Acredito que uma boa forma de encarar um programa televisivo é vê-lo como um relacionamento. Existem altos e baixos, por vezes alguns problemas parecem incontornáveis, mas nós fazemos o que for possível para que dê certo. Em um seriado, assim como em um relacionamento, precisamos encontrar mecanismos que impeçam que haja um desgaste; tentar, como se diz costumeiramente, reinventar a relação.
A nova era da televisão, que tem como líderes involuntários os serviços de streaming como Netflix, Hulu e Amazon, provocou uma rachadura nas estruturas dos seriados de estúdio, aqueles que se utilizam de claque, como Friends, Seinfeld e boa parte dos principais programas de comédia da TV norte-americana nos últimos 20 anos.

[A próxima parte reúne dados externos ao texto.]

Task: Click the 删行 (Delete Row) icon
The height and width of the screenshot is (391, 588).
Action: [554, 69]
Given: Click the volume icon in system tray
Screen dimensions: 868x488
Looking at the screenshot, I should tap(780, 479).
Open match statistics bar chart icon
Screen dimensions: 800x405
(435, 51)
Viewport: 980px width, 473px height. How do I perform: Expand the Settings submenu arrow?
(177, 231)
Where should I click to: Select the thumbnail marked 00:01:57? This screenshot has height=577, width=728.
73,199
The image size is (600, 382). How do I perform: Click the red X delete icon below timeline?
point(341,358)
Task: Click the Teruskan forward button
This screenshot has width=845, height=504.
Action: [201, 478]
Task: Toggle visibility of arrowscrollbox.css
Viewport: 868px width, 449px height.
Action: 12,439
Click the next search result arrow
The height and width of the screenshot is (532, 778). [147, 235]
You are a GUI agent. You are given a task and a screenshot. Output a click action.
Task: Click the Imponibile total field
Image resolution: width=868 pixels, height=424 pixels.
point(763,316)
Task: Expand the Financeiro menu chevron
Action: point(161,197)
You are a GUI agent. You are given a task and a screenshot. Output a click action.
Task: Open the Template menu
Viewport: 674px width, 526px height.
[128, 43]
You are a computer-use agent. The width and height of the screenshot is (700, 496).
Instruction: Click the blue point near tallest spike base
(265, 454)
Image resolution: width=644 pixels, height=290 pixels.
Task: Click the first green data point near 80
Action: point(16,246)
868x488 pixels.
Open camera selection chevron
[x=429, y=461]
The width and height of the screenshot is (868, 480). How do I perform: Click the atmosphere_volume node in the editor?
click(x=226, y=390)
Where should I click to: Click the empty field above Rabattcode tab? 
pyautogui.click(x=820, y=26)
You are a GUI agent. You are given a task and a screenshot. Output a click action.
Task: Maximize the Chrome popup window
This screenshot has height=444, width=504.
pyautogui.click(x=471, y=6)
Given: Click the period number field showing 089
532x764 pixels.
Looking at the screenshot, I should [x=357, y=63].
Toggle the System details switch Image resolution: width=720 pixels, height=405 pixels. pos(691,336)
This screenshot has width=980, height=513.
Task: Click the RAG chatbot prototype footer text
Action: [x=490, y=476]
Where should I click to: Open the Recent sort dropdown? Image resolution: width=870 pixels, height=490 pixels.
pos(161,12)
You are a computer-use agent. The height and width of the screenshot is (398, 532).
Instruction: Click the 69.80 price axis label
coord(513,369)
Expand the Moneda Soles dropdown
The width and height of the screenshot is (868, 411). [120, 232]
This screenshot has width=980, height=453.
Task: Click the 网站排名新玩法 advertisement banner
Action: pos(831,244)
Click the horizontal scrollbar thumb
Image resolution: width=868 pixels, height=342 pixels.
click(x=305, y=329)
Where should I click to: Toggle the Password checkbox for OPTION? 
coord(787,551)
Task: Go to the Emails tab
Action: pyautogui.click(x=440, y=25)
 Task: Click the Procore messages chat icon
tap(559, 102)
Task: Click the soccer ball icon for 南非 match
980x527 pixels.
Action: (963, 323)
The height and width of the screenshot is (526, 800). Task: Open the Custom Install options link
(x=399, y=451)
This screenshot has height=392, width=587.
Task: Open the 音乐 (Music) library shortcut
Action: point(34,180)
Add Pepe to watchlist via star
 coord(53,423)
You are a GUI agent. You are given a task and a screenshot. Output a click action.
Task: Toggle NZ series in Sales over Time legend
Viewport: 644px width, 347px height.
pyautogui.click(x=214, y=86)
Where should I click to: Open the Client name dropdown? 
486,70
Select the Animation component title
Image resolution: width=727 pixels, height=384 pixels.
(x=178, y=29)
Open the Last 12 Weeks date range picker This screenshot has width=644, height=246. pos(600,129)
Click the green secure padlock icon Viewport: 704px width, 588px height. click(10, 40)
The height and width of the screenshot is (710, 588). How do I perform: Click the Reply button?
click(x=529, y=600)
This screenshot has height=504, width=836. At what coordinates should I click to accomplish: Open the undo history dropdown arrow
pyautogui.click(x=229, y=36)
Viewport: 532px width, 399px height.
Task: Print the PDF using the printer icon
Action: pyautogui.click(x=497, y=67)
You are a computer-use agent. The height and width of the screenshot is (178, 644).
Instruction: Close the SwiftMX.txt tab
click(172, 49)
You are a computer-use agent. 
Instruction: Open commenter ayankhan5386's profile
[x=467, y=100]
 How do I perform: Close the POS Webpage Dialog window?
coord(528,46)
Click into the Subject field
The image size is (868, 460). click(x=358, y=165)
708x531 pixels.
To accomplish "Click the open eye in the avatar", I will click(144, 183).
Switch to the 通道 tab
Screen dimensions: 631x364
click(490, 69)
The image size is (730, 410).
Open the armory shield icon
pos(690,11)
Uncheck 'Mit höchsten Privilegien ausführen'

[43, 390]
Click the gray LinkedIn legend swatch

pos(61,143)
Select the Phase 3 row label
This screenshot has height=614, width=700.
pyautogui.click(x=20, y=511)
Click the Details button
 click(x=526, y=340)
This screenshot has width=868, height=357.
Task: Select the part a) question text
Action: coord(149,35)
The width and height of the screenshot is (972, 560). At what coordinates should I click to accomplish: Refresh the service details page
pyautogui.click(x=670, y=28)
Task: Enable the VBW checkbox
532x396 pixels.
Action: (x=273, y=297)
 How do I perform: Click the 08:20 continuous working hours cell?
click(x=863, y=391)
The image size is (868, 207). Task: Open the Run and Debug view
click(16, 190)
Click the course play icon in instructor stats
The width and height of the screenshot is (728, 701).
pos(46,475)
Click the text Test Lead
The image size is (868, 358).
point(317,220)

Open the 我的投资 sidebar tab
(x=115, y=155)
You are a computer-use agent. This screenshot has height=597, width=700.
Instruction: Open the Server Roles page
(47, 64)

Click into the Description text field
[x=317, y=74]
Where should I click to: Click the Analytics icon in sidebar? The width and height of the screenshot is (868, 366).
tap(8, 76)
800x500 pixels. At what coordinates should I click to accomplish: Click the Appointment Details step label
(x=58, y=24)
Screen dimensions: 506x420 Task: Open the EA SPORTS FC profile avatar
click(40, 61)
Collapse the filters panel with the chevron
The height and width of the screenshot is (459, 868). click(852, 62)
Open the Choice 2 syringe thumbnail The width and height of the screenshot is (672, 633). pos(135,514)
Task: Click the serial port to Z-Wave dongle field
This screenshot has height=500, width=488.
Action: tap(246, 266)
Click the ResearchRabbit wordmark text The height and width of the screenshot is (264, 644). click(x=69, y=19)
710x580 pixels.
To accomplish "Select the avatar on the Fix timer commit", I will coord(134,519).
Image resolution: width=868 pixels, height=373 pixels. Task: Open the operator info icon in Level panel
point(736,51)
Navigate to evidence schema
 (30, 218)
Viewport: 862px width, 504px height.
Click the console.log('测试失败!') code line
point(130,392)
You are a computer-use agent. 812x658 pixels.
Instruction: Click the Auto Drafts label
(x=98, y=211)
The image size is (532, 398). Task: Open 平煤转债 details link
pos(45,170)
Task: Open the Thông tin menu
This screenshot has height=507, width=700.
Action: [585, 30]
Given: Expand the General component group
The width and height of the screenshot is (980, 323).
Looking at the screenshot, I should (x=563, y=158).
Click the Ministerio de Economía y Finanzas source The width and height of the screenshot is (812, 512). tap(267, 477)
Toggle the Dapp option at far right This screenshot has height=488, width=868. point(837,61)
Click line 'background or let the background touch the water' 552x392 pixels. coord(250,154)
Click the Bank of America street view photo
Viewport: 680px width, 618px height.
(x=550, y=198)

Basta fazer um esforço de levantamento e notará que as principais séries cômicas da atualidade apostam suas fichas em roteiros mais elaborados, um humor mais inteligente e que não recorre ao uso do riso forçado. Veja bem, não é questão de juízo de valor, são apenas fatos. Ainda assim, a principal série de comédia da TV ainda utiliza de tal recurso. Mas nem a claque foi suficiente para salvar algumas das últimas temporadas de The Big Bang Theory.
Porém, parece que o número 9 é da sorte. A nona temporada de The Big Bang Theory, terminada recentemente, deu frescor ao programa, que já tem algumas temporadas renovadas pelas frente. Ao menos desde a quinta temporada, o show passou a sofrer inúmeras críticas, ainda que os números de audiência pudessem não evidenciar que havia uma crise. Aliás, nem sempre eles evidenciam.
The Big Bang Theory parece ter aprendido a mais dura lição: você precisa ter na manga estratégias para desenvolver seus personagens sem eliminar as características que os fizeram ídolos.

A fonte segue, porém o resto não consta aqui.